__WHAT TO WORK ON__:
Copy out all the entries word for word.

__Collected data__:
----
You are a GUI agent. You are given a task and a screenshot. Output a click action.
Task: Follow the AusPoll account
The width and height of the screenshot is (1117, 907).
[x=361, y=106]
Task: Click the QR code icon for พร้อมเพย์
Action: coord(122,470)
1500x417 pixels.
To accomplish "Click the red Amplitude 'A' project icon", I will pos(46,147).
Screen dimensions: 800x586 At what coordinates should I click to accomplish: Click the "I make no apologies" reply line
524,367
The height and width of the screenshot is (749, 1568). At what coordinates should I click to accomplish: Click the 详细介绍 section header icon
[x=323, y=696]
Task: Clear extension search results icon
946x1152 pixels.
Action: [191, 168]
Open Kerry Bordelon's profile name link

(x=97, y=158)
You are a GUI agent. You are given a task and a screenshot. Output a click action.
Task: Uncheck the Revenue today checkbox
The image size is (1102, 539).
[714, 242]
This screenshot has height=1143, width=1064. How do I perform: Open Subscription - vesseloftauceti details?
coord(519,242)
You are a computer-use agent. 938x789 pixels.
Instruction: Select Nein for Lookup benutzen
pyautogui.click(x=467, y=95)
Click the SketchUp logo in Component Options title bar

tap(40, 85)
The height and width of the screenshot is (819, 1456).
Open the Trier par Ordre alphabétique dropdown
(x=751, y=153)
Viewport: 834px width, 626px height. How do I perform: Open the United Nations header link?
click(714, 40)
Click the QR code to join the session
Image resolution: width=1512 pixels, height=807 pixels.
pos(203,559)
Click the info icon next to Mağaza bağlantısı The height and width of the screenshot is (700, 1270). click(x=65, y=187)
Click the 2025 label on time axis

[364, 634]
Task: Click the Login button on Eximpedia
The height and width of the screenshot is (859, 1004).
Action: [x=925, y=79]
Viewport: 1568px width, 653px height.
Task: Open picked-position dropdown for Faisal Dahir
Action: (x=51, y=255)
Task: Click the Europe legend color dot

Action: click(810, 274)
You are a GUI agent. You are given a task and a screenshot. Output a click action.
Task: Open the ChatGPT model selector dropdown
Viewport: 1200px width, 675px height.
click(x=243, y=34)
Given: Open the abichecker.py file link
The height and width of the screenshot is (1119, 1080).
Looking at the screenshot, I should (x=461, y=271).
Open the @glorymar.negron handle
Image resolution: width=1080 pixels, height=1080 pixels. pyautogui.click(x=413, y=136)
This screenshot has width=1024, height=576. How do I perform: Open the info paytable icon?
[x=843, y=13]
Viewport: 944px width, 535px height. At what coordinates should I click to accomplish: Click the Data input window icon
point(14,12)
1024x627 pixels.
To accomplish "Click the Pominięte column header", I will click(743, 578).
----
__SOLUTION TO THIS PROBLEM__:
You are a GUI agent. You are given a task and a screenshot. Output a click action.
Task: Follow the AusPoll account
The width and height of the screenshot is (1117, 907).
[x=361, y=106]
Task: Click the QR code icon for พร้อมเพย์
Action: coord(122,470)
1500x417 pixels.
To accomplish "Click the red Amplitude 'A' project icon", I will pos(46,147).
Screen dimensions: 800x586 At what coordinates should I click to accomplish: Click the "I make no apologies" reply line
524,367
The height and width of the screenshot is (749, 1568). At what coordinates should I click to accomplish: Click the 详细介绍 section header icon
[x=323, y=696]
Task: Clear extension search results icon
946x1152 pixels.
Action: [191, 168]
Open Kerry Bordelon's profile name link

(x=97, y=158)
You are a GUI agent. You are given a task and a screenshot. Output a click action.
Task: Uncheck the Revenue today checkbox
The image size is (1102, 539).
[714, 242]
This screenshot has height=1143, width=1064. How do I perform: Open Subscription - vesseloftauceti details?
coord(519,242)
You are a computer-use agent. 938x789 pixels.
Instruction: Select Nein for Lookup benutzen
pyautogui.click(x=467, y=95)
Click the SketchUp logo in Component Options title bar

tap(40, 85)
The height and width of the screenshot is (819, 1456).
Open the Trier par Ordre alphabétique dropdown
(x=751, y=153)
Viewport: 834px width, 626px height. How do I perform: Open the United Nations header link?
click(714, 40)
Click the QR code to join the session
Image resolution: width=1512 pixels, height=807 pixels.
pos(203,559)
Click the info icon next to Mağaza bağlantısı The height and width of the screenshot is (700, 1270). click(x=65, y=187)
Click the 2025 label on time axis

[364, 634]
Task: Click the Login button on Eximpedia
The height and width of the screenshot is (859, 1004).
Action: [x=925, y=79]
Viewport: 1568px width, 653px height.
Task: Open picked-position dropdown for Faisal Dahir
Action: (x=51, y=255)
Task: Click the Europe legend color dot

Action: click(810, 274)
You are a GUI agent. You are given a task and a screenshot. Output a click action.
Task: Open the ChatGPT model selector dropdown
Viewport: 1200px width, 675px height.
click(x=243, y=34)
Given: Open the abichecker.py file link
The height and width of the screenshot is (1119, 1080).
Looking at the screenshot, I should (x=461, y=271).
Open the @glorymar.negron handle
Image resolution: width=1080 pixels, height=1080 pixels. pyautogui.click(x=413, y=136)
This screenshot has width=1024, height=576. How do I perform: Open the info paytable icon?
[x=843, y=13]
Viewport: 944px width, 535px height. At what coordinates should I click to accomplish: Click the Data input window icon
point(14,12)
1024x627 pixels.
To accomplish "Click the Pominięte column header", I will click(743, 578).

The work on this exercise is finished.